The process has really been step by step and looking back it seems logical (even if they might have been hard decisions at the time). We were a class project, then a student org, then we took a class and became a business-minded student org, then we went to India and completely revamped our product and business plan, then school ended and we became a company. What allowed us to get this far is using the available resources, not allowing the silos of the university schools to hold us back, finding good mentors who could tell us when we were going down a wrong path, a willingness to completely scrap years of work if we thought a fresh start would make it better, and finally, perserverence.
If I had to give three pieces of advice:
- Visit your customers first and understand them as early as possible. We waited too long to narrow our focus and visit rural India- that 2 week trip was worth over a year of work.
- Prototype and try out everything- business plans, products, leadership strategies, pitches. You don’t know what will work until you try and you will get much better feedback if you have something to work off of. Your pitch is terrible? It doesn’t matter. Just get up there, say something, watch expressions and make it better next time. Same goes with the whole company. Think you might not be able to run a company and follow your idea through? You’ll never know until you try.

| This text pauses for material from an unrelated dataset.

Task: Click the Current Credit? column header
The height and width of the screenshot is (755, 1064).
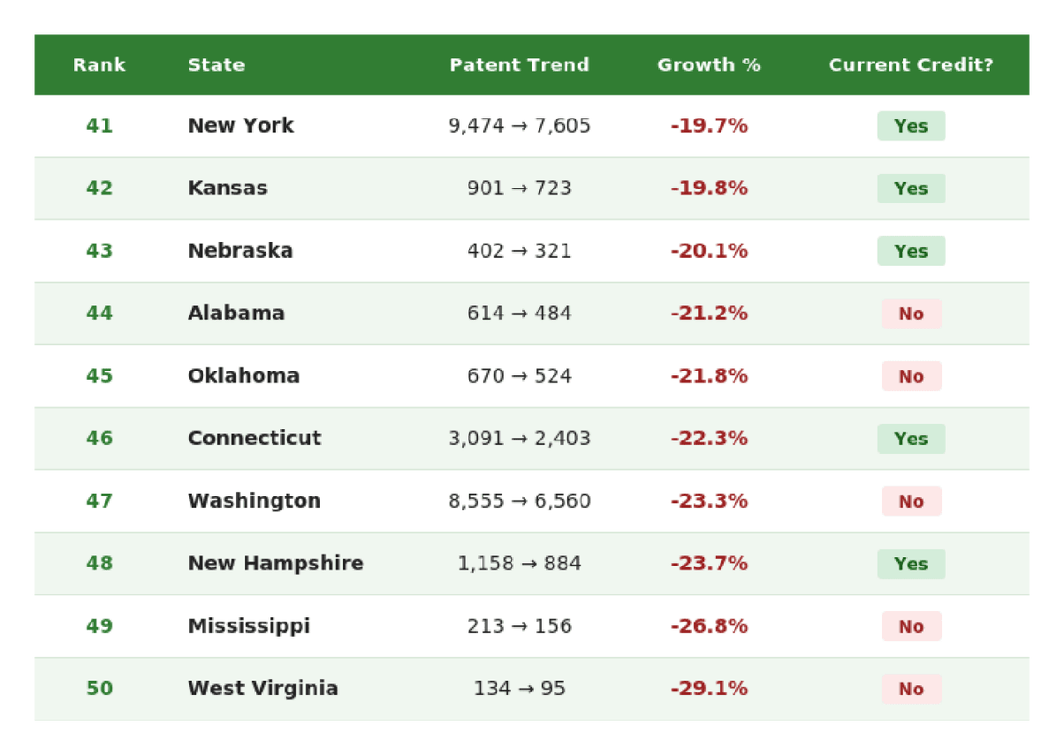Action: 911,65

- Take all advice with a grain of salt. What works for one person may not work for you. There is no easy answer and so it is a matter of finding your own path.
Truthfully, it was because Moses [Seelio's CEO] has always been a strong mentor and he asked. I was one of the beta users back when Seelio was TruApp. I thought it was a great concept and an interesting way to include things like my research, artwork, and clubs in a more visual way. I have always thought that pictures are the best way to show a concept. There is a reason a presentation with pictures or infographics tells more than just someone talking. I think the idea of Seelio is to jazz up a resume in order to turn if from a monologue to a presentation with pictures.
In the past, I have used Seelio to showcase some of my work, but recently I have created a page for CentriCycle and am starting to look for potential hires from the Seelio pool. I think it might be an interesting way to find people who will be a good fit as the first employees of CentriCycle: people who are passionate about using technology and business design to change the world and have the drive to be willing to move to India to do so.
5) What work in your Seelio are you most proud of?
Without even thinking, it is CentriCycle. What CentriCycle is, is intertwined at this point with who I am.